During Durga Puja, the city tries to make Pandals differently-abled friendly by installing ramps.
It won the categories – ‘Road Lighting & Maintenance’ and ‘Road Safety For Children’.
But the City of Joy needs to work more on giving its residents #HappyRoads. Issues of waterlogging and numerous street hawkers, roadside vendors in busy areas need to be solved.
There’s no one who’s been to Delhi and not praised its excellent connectivity. Delhi prides itself for broad roads, top-notch metros, pavements and foot over bridges. The national capital surely serves as an example for cities across India when it comes to road connectivity hence, it won the categories ‘Connectivity’ and ‘Road Quality’ in the Road Safety Index.
While Delhi has made many of its public places differently-abled friendly, the areas that need improvement are long hours in traffic, fixing of roads that pose a hindrance to daily commute and rash driving by bikers.
The city boasts well-marked zebra crossings, adequate footpaths for pedestrians, underground SMART dustbins, reduced encroachments. Raipur fares well in almost all parameters of road safety. It won the category of ‘Road Safety’ and ‘Pedestrian Rights’.
However, the city could do better with stricter fines for traffic violators and awareness about road safety and garbage disposal.
Other cities can take inspiration from Chennai on how to ensure good road safety. The city has wide, well-connected roads that are lit properly. It also boasts rigorous night patrolling where traffic rules violators are fined. One of the best initiatives taken by Chennai is the separate parking space on city roads that prevent traffic from accumulating. It came out on top in the category ‘Motor Laws & Traffic Control’.
Areas where Chennai needs to improve are street lighting and cleanliness.
Indore is one of the few cities that has used plastic waste for construction of roads and covered garbage disposals, which explains why the city won the ‘Road Cleanliness’ category. Indore also has adequate zebra crossings, visual signals, street lights, footpaths.
But areas where the city needs improvement are – strict action against traffic violators, public spaces more differently-abled friendly.
There is a lot to learn from the road safety measures implemented by Ahmedabad – sound medical facilities, separate lanes for local buses, special cab service for differently-abled, wide roads. Ahmedabad won in the category ‘Emergency Services’, ‘Road Transport Infrastructure’ and ‘Heavy Vehicle Traffic Management’.
If the Heritage City improves road safety awareness among citizens, it’s bound to fare even better. Better street lighting and lesser encroachments will work in favour of Ahmedabad.
The other cities shortlisted were Pune, Bangalore and Hyderabad but they didn’t win any category.

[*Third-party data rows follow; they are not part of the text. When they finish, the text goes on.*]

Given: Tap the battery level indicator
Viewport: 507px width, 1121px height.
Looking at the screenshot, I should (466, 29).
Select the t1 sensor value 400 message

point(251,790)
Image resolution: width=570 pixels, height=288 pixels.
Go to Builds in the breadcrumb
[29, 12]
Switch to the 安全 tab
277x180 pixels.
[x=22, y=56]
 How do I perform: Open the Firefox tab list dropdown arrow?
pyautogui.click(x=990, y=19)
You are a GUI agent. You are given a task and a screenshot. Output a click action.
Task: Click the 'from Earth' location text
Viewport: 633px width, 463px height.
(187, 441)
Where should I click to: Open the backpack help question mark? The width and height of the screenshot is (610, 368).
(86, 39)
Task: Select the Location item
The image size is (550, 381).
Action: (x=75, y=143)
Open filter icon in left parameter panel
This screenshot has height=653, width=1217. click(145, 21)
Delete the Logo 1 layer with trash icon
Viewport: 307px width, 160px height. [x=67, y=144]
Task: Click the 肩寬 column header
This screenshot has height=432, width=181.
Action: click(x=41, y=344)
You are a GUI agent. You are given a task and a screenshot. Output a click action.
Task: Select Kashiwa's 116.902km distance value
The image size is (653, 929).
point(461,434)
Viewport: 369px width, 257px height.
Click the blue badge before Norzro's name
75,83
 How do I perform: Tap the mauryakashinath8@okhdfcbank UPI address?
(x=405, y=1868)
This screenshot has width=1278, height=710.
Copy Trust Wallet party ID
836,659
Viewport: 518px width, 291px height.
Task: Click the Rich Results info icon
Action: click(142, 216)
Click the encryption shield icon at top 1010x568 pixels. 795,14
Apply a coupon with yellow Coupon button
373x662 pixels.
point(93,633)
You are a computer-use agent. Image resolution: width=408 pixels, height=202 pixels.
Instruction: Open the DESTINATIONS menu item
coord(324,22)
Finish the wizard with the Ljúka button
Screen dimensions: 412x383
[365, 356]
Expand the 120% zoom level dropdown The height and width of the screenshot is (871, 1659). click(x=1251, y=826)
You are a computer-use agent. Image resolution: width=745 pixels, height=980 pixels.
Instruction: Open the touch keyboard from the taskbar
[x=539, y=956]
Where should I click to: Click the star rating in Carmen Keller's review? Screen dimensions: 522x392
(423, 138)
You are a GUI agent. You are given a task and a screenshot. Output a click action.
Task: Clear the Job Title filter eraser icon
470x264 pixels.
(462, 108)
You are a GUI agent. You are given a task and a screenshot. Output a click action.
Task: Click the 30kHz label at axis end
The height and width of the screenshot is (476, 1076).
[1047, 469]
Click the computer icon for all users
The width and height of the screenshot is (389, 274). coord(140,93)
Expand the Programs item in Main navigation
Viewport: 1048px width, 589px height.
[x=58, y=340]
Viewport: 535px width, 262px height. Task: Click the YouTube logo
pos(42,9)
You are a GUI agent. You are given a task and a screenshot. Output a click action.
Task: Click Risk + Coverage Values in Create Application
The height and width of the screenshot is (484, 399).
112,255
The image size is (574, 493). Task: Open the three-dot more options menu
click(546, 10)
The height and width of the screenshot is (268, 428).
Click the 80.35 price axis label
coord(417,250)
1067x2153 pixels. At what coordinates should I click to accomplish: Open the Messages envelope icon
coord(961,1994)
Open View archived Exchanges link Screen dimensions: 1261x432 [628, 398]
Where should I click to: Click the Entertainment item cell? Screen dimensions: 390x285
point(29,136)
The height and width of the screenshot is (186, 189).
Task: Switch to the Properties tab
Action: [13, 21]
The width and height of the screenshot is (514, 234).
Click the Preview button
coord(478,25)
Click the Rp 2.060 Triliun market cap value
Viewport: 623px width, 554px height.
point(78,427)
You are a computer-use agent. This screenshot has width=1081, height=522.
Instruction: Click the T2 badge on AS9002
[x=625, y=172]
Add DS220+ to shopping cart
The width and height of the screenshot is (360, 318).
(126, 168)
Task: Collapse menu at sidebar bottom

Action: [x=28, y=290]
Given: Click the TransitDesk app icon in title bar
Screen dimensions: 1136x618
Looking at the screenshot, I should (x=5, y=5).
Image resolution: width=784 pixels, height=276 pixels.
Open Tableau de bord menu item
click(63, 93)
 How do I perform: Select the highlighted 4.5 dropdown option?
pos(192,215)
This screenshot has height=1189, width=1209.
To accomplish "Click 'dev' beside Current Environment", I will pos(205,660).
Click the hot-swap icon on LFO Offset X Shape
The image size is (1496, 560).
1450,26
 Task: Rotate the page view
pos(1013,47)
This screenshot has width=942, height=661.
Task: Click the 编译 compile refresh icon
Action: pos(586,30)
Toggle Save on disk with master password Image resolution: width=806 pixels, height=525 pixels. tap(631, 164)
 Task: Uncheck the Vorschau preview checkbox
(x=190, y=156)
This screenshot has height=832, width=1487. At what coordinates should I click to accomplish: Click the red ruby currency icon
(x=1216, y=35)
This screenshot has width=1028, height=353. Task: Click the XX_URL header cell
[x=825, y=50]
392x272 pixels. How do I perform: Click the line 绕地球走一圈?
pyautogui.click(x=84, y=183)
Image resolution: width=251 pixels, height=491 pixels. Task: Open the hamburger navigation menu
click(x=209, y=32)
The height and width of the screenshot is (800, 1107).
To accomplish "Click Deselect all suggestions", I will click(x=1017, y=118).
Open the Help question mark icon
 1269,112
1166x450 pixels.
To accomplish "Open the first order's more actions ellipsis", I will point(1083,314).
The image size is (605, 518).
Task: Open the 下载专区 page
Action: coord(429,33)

Maruti Suzuki’s initiative to rank cities will encourage citizens and administration to do better and emerge on top.
The Logical Indian community wholeheartedly appreciates the various initiatives undertaken by Maruti-Suzuki in this direction. Not only the government but we, as citizens of this country, should also pledge to make our roads safe. One of the first steps towards this is that we understand our duties.
We hope the authorities take a note while we pledge to do our own bit towards happier, safer Indian roads.